__Texto de origem__.

□ □ □ □ □ □ □

Aspectos jurídicos e contábeis do Tema 1182 do STJ: a exclusão de benefícios fiscais de ICMS na base de cálculo do IRPJ e da CSLL
Autores: Armênio Lopes Correia e Maysa Pittondo Deligne
Breve Histórico
Em 2017 foi publicada a Lei Complementar nº 160 que, dentre outras alterações, incluiu os parágrafos 4º e 5º no artigo 30 da Lei nº 12.973/2014, estabelecendo expressamente que “os incentivos fiscais e os benefícios fiscais ou financeiro-fiscais” de ICMS concedidos pelos Estados e pelo Distrito Federal são considerados subvenções para investimento, vedada a exigência de outros requisitos ou condições não previstas no artigo.
Nesse sentido, considerando os requisitos veiculados no caput do artigo 30 da Lei nº 12.973/2014, ficou autorizada a exclusão na determinação do lucro real desses incentivos fiscais estaduais, desde que registrados na conta Reserva de Incentivos Fiscais destinada (i) à absorção de prejuízos, caso anteriormente já tenham sido totalmente absorvidas as demais Reservas de Lucros, com exceção da Reserva Legal; ou (ii) ao aumento do capital social.
A princípio, de acordo com a exposição de motivos da Lei Complementar nº 160, a inclusão expressa dos benefícios fiscais estaduais na condição de “subvenção para investimento” teve como objetivo a redução de litígios. Isso porque a Fazenda Nacional buscava que requisitos outros além daqueles identificados na lei fossem considerados para a análise da validade dos incentivos fiscais estaduais concedidos, dentre os quais a necessidade de comprovação da concessão do incentivo como estímulo à implantação ou expansão de empreendimentos econômicos.
Essa discussão foi pacificada inicialmente pela 1ª Seção do Superior Tribunal de Justiça (STJ) no ERESP 1.517.492/PR no qual, especificamente quanto aos créditos presumidos de ICMS, entendeu-se pela impossibilidade de a “União retirar, por via oblíqua, o incentivo fiscal que o Estado-membro, no exercício de sua competência tributária, outorgou”1, sob pena de violação ao princípio federativo. Naquele julgado foi reconhecida a natureza de subvenção para investimento dos créditos presumidos de ICMS, não cabendo à União intervir ou delimitar esse incentivo fiscal.

□ □ □ □ □ □ □

__Dados fornecidos__.
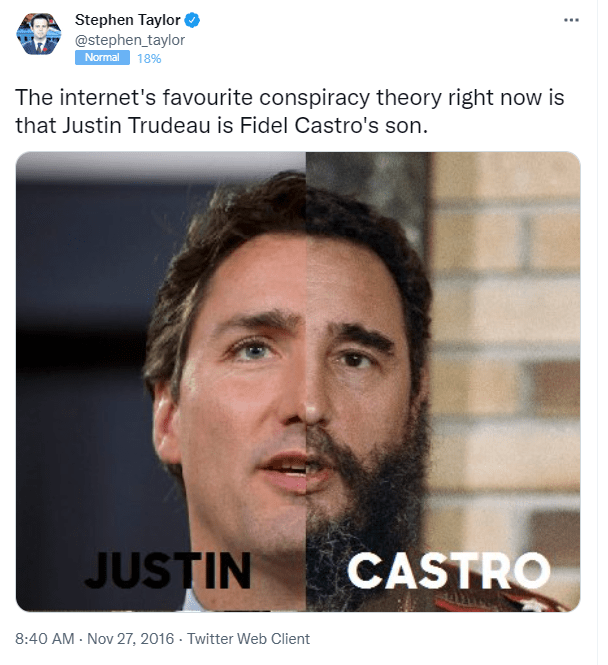Click the CASTRO caption in the image
The height and width of the screenshot is (665, 608).
[x=449, y=571]
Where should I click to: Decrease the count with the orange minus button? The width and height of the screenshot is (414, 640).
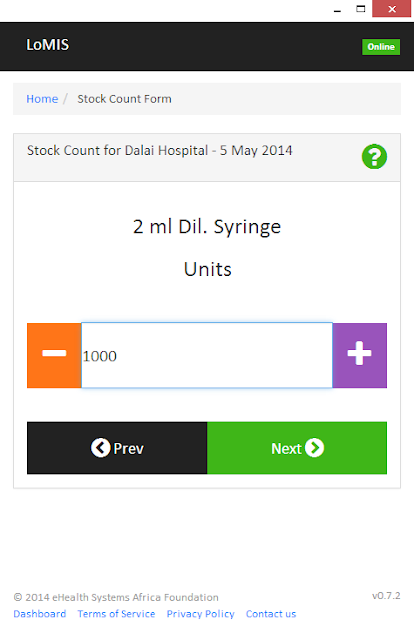point(54,355)
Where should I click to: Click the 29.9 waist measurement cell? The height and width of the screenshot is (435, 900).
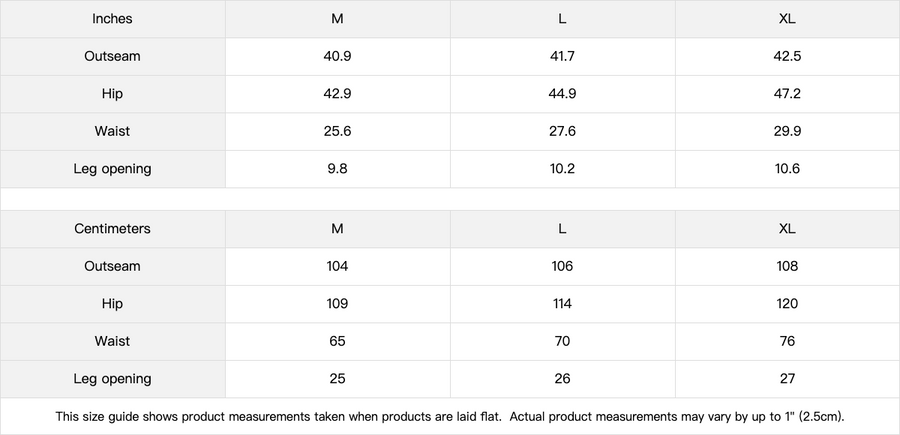tap(787, 132)
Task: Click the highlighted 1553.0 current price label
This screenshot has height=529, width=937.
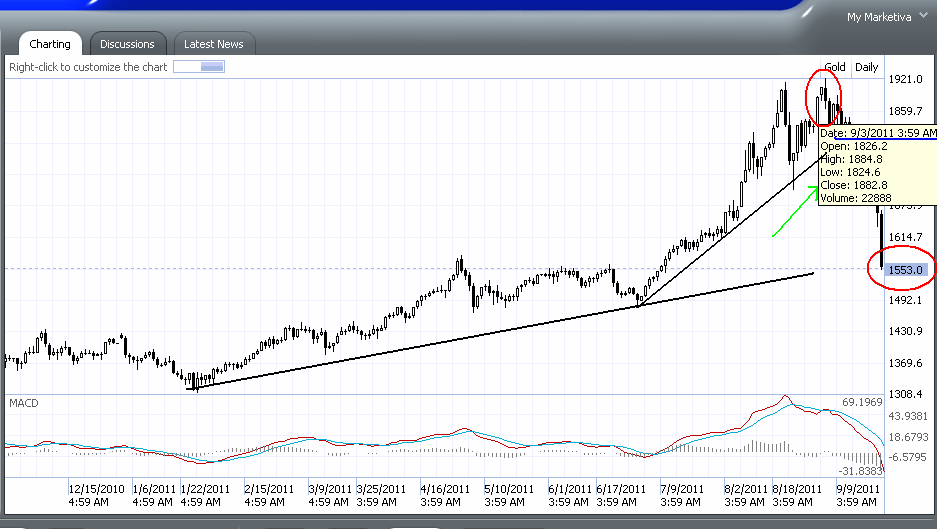Action: click(906, 269)
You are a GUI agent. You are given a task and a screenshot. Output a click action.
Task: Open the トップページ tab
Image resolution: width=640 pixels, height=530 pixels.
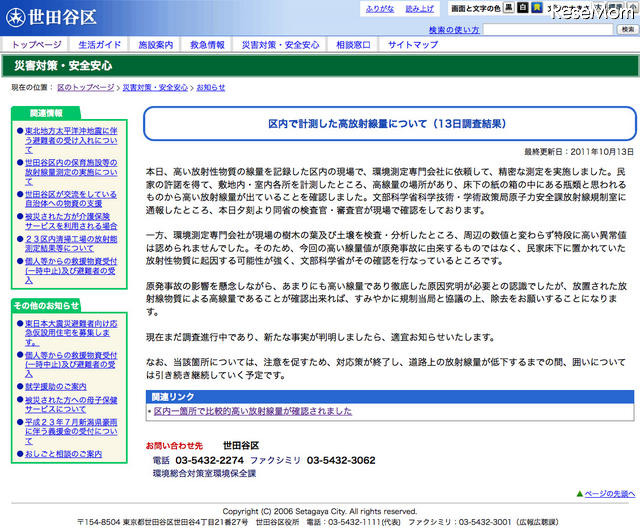point(38,46)
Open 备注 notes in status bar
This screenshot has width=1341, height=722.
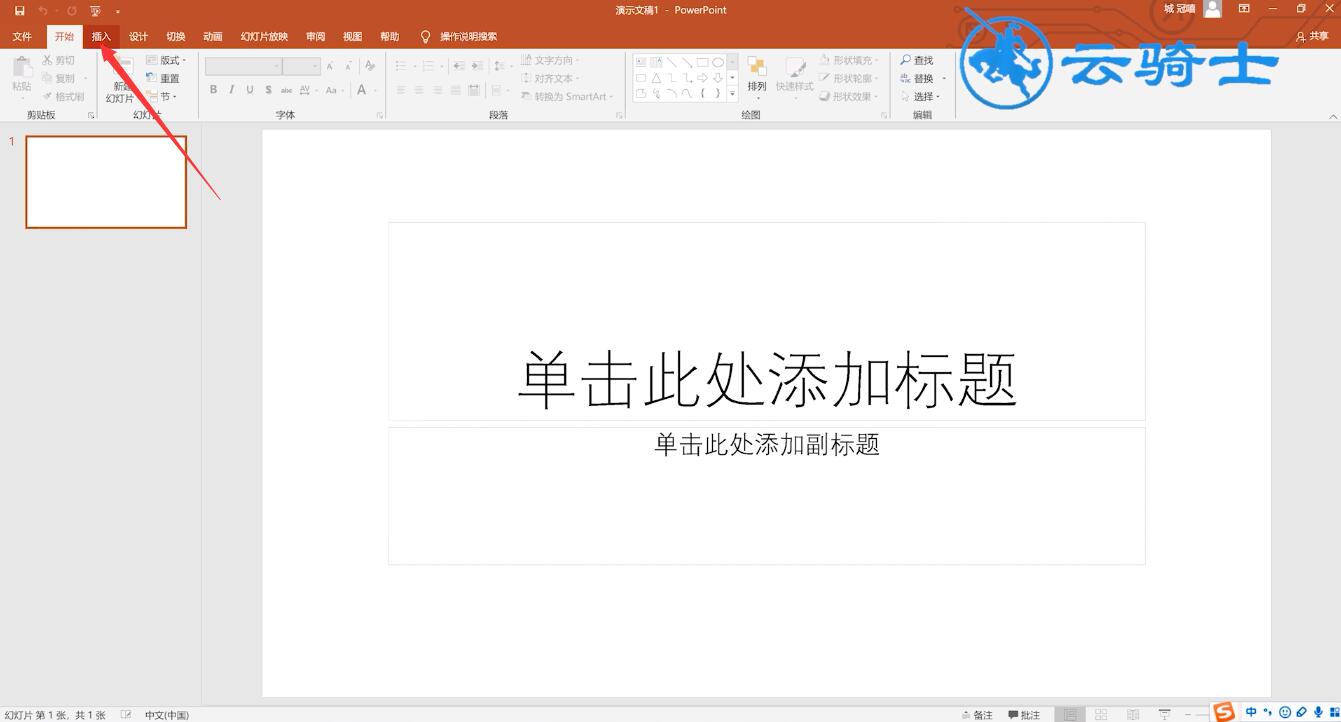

□ □ □ □ □ □ □

__Objetivo declarado 1__.
Responda com base no texto sobre o Tema 1182 do STJ:
(a) Em que ano foi publicada a Lei Complementar nº 160?
(b) Segundo a exposição de motivos dessa lei, qual foi o objetivo da inclusão expressa dos benefícios fiscais estaduais como "subvenção para investimento"?
(c) Em qual julgado a 1ª Seção do STJ pacificou inicialmente a discussão?
__Objetivo declarado 2__. Reescreva como uma lista JSON de strings as linhas da listagem, do início dela até a linha que contém "Action: click(906, 269)", inclusive. Use uma string por linha, omita as linhas em branco e deixe as imagens de fora.

__Resposta completa 1__.
(a) Em 2017.
(b) A redução de litígios.
(c) No ERESP 1.517.492/PR.

__Resposta completa 2__.
[
  "Click the CASTRO caption in the image",
  "The height and width of the screenshot is (665, 608).",
  "[x=449, y=571]",
  "Where should I click to: Decrease the count with the orange minus button? The width and height of the screenshot is (414, 640).",
  "point(54,355)",
  "Where should I click to: Click the 29.9 waist measurement cell? The height and width of the screenshot is (435, 900).",
  "tap(787, 132)",
  "Task: Click the highlighted 1553.0 current price label",
  "This screenshot has height=529, width=937.",
  "Action: click(906, 269)"
]